Pueden imaginarse la explosión que
se originó entre los orangistas ante la noticia de este complot. El procurador
fiscal hizo arrestar a Corneille en su casa, el 16 de agosto de 1672; el Ruart
de Pulten, el noble hermano de Jean de Witt, sufrió en una sala de la
Buytenhoff la tortura preparatoria destinada a arrancarle, como a los más
viles criminales, la confesión de su pretendido complot contra Guillermo.
Pero Corneille tenía no solamente un
gran talento, sino también un gran corazón. Pertenecía a la gran familia de
mártires que, teniendo la fe política, como sus antepasados tenían la fe
religiosa, sonríen en los tormentos, y, durante la tortura, recitó con voz
firme y espaciando los versos según su metro, la primera estrofa de Justum
et tenacem de Horacio, no confesó nada, y agotó no solamente la fuerza
sino también el fanatismo de sus verdugos.
No por ello los jueces exoneraron menos
a Tyckelaer de toda acusación, ni dejaron de pronunciar contra Corneille una
sentencia que le degradaba de todos sus cargos y dignidades, condenándole a las
costas del juicio y desterrándole a perpetuidad del territorio de la
república.
Ya era algo para la satisfacción del
pueblo, a los intereses del cual se había dedicado constantemente Corneille
de Witt, ese arresto realizado no solamente contra un inocente, sino también
contra un gran ciudadano. Sin embargo, como se verá, esto no fue bastante.
Los atenienses, que han dejado una
hermosa reputación de ingratitud, cedían en este punto ante los holandeses.
Aquellos se contentaron con desterrar a Arístides.

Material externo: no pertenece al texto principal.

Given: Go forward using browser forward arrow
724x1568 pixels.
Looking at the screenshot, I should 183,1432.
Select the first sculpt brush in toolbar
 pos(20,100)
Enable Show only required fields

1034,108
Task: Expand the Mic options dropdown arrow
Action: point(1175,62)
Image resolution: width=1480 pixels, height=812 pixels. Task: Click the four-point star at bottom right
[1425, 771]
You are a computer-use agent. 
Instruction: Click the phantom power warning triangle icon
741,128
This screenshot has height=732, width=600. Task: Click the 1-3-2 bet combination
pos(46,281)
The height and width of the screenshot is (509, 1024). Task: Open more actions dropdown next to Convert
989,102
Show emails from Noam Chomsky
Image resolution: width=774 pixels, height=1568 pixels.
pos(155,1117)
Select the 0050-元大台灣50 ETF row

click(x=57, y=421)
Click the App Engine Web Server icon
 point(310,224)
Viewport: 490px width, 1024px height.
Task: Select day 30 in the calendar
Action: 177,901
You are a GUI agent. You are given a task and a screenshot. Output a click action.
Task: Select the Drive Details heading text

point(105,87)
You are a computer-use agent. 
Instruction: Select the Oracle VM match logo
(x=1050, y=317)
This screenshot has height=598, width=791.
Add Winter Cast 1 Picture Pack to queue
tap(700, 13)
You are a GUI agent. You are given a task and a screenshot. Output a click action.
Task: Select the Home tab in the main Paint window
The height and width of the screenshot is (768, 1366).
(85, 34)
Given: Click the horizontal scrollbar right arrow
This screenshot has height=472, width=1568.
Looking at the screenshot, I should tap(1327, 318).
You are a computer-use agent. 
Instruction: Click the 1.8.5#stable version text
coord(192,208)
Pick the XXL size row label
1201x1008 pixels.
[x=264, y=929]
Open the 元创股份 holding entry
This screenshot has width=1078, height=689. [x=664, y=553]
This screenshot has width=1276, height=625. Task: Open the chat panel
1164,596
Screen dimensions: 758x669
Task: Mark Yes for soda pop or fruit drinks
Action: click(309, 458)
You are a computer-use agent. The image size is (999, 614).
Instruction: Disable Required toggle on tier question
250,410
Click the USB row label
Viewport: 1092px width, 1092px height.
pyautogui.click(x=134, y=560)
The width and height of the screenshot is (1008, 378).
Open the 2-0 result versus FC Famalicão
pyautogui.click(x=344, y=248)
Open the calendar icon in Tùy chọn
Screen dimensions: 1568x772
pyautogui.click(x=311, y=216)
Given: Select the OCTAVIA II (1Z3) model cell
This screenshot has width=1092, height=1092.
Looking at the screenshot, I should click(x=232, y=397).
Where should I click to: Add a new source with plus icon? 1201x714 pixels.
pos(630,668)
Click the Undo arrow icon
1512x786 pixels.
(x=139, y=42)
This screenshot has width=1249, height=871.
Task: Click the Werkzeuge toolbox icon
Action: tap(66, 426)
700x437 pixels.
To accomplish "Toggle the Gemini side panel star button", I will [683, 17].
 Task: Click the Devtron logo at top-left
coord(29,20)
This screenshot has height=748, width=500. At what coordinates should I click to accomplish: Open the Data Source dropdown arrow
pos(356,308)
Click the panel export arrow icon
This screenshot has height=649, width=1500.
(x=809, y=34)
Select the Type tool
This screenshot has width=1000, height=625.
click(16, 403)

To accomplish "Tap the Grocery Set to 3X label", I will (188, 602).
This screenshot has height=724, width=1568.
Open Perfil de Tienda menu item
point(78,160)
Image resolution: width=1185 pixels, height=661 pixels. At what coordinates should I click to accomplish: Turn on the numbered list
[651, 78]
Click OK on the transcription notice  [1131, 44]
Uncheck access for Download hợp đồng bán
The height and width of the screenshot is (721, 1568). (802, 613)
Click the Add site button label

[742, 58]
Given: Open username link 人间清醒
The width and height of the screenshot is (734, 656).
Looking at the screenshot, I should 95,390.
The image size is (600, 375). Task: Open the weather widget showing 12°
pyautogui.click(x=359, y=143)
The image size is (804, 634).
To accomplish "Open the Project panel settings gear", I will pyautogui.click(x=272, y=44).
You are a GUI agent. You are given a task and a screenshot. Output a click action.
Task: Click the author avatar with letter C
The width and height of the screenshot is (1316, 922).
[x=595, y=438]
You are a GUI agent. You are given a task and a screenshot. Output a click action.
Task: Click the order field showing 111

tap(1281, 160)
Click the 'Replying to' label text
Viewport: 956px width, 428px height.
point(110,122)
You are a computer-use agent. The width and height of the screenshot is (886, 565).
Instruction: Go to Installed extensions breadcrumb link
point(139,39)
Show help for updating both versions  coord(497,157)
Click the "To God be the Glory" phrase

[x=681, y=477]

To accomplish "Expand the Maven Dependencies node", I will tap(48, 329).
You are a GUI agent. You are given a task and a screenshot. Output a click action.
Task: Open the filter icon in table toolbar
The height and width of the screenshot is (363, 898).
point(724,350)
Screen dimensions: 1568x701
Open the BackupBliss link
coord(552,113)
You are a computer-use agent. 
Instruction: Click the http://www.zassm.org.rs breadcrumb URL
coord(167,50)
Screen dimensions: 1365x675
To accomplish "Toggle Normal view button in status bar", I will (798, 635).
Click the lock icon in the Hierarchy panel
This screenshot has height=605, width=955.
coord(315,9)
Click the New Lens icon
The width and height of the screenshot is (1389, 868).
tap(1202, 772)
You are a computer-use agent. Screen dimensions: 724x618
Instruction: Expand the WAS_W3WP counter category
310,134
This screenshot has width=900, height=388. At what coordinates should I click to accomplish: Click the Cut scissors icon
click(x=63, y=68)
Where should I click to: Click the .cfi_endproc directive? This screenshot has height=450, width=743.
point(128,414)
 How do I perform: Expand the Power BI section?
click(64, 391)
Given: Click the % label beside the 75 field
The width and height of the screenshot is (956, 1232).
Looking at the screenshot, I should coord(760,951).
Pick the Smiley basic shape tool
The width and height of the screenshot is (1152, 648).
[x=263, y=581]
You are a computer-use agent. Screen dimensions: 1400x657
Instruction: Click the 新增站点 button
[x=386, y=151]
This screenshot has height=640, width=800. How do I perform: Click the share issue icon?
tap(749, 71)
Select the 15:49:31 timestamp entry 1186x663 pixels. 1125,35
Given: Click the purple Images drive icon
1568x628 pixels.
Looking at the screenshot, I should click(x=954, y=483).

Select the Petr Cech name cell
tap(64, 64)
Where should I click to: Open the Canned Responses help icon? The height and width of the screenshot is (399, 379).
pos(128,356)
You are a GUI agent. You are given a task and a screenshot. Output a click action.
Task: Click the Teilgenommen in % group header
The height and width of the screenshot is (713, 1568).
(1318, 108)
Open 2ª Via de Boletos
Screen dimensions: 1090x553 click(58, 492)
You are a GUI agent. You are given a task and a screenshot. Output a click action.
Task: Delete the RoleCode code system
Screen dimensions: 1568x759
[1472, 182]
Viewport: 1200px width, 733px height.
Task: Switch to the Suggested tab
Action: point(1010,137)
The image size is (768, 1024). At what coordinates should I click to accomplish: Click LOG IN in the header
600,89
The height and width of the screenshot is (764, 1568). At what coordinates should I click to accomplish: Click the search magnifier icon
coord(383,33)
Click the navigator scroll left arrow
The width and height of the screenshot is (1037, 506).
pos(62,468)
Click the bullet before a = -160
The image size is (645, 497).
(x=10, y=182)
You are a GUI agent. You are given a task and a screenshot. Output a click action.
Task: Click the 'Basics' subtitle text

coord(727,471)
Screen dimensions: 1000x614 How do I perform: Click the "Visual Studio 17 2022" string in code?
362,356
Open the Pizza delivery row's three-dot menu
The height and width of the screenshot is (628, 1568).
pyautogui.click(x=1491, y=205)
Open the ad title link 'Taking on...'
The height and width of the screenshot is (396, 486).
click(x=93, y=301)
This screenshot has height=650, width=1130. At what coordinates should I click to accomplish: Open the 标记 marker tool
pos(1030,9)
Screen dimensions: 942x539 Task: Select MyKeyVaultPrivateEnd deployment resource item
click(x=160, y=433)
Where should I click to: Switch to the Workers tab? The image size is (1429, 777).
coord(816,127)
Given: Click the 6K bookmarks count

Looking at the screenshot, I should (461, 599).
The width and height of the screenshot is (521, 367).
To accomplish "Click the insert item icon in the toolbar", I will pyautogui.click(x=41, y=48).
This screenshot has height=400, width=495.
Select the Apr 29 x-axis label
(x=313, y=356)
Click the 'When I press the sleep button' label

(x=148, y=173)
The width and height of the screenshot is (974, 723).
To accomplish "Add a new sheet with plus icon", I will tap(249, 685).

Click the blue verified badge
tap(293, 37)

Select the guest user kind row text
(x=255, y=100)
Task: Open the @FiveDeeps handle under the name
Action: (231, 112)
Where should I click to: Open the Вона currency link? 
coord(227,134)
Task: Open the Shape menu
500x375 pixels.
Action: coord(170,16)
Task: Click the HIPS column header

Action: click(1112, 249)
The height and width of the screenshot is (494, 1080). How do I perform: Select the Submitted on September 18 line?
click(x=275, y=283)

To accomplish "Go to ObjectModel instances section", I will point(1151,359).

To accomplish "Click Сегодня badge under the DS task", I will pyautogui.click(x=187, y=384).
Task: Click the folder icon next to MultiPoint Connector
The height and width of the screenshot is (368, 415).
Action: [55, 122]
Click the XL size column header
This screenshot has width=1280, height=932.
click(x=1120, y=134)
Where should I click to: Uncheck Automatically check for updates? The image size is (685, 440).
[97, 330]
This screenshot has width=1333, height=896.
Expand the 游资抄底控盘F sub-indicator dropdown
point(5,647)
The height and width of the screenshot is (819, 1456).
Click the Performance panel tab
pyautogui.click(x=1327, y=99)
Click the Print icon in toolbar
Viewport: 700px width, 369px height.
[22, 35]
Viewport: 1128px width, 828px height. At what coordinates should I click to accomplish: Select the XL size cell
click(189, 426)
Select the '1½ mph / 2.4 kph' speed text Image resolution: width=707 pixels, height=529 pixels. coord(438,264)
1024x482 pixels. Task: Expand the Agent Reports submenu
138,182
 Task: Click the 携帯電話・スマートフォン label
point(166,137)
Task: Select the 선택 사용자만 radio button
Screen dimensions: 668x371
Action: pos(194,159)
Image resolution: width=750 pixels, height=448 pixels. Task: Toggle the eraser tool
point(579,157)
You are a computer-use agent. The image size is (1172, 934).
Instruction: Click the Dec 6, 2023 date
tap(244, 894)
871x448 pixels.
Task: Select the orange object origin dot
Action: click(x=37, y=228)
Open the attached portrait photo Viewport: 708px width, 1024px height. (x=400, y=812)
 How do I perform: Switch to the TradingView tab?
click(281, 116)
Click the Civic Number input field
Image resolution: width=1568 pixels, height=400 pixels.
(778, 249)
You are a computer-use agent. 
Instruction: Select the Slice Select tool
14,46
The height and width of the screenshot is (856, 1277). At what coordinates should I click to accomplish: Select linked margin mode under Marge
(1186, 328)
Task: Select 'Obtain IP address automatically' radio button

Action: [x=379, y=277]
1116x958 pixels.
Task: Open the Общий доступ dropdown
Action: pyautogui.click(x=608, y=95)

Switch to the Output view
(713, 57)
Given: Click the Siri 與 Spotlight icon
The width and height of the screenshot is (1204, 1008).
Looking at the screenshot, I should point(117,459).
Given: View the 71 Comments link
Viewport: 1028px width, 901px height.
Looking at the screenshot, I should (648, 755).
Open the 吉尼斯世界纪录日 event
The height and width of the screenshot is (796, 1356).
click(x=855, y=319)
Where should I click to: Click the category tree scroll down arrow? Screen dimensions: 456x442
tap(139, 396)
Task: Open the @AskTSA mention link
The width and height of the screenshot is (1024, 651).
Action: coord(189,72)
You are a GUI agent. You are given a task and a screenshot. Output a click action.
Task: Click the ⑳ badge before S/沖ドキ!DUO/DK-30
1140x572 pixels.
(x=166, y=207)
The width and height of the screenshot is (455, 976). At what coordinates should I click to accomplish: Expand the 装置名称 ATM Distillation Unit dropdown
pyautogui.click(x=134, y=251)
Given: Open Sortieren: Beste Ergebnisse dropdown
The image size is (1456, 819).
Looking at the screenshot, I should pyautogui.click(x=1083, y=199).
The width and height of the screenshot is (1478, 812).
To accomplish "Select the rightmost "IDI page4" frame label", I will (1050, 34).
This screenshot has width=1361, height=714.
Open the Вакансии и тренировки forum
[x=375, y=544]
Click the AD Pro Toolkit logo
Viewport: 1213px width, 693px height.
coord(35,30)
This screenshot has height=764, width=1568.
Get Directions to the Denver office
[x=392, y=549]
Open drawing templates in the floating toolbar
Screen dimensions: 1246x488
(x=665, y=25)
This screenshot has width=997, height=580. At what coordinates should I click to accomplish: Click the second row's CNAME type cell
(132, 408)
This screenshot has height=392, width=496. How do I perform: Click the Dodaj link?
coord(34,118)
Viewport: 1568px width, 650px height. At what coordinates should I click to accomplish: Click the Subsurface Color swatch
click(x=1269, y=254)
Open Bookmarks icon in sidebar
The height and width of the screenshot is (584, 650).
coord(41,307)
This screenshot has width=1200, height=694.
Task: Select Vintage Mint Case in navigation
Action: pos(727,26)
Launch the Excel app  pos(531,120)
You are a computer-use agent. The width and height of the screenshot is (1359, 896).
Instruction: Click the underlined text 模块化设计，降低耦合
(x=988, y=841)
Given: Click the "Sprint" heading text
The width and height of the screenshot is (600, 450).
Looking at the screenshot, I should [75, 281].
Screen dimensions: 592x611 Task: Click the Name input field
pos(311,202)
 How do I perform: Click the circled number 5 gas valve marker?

Jean de Witt, a los primeros rumores‑de
la acusación formulada contra su hermano, había dimitido de su cargo de gran
pensionario. Así era dignamente recompensado por su devoción al país. Se
llevaba a su vida privada sus disgustos y sus heridas, únicos beneficios que
consiguen en general las personas honradas culpables de laborar por su patria
olvidándose de ellas mismas.
Durante este tiempo, Guillermo de
Orange esperaba, no sin apresurar los acontecimientos por todos los medios en
su poder, a que el pueblo del que era ídolo le construyera con los cuerpos de
los dos hermanos los dos peldaños que le hacían falta para alcanzar la silla
del estatuderato.
Ahora bien, el 29 de agosto de 1672,
como hemos dicho al comenzar este capítulo, toda la ciudad corría hacia la
Buytenhoff para asistir a la salida de Corneille de Witt de la prisión, partiendo
para el exilio, y ver qué señales había dejado la tortura sobre el cuerpo de
ese hombre que conocía tan bien a Horacio.
Apresurémonos a añadir que toda aquella
multitud que se dirigía hacia la Buytenhoff no acudía solamente con esta
inocente intención de asistir a un espectáculo, sino que muchos, en sus filas,
tenían que representar un papel, o más bien completar un trabajo que creían había
sido mal realizado.
Nos referimos al trabajo del verdugo.
Había otros, en verdad, que acudían con
intenciones menos hostiles. Para ellos se trataba solamente de ese espectáculo,
siempre atrayente para la multitud, con el que se halaga el instintivo orgullo
de ver arrastrándose por el polvo al que ha estado mucho tiempo de pie.
Ese Corneille de Witt, ese hombre sin miedo,
se decían, ¿no estaba encerrado, debilitado por la tortura? ¿No iban a verlo,
pálido, sangrante, avergonzado? ¿No era un hermoso triunfo para esta burguesía,
más envidiosa todavía que el pueblo, y del que todo buen ciudadano de La Haya
debía tomar parte?
Y, además, se decían los agitadores
orangistas hábilmente mezclados en aquel gentío al que esperaban manejar como
un instrumento decisivo y contundente a la vez, ¿no se encontrará, desde la
Buytenhoff a la puerta de la ciudad, una ocasión para lanzar un poco de barro,
incluso algunas piedras, a ese Ruart de Pulten, que no solamente no ha dado el
estatuderato al príncipe de Orange más que vi coactus, sino que todavía
ha querido hacerlo asesinar?
Sin contar, añadían los feroces
enemigos de Francia, que, si se hacían las cosas bien y se mostraban valientes
en La Haya, no dejarían siquiera partir para el exilio a Corneille de Witt,
quien, una vez libre, tramaría todas sus intrigas con Francia y viviría del oro
del marqués de Louvois con su perverso hermano Jean.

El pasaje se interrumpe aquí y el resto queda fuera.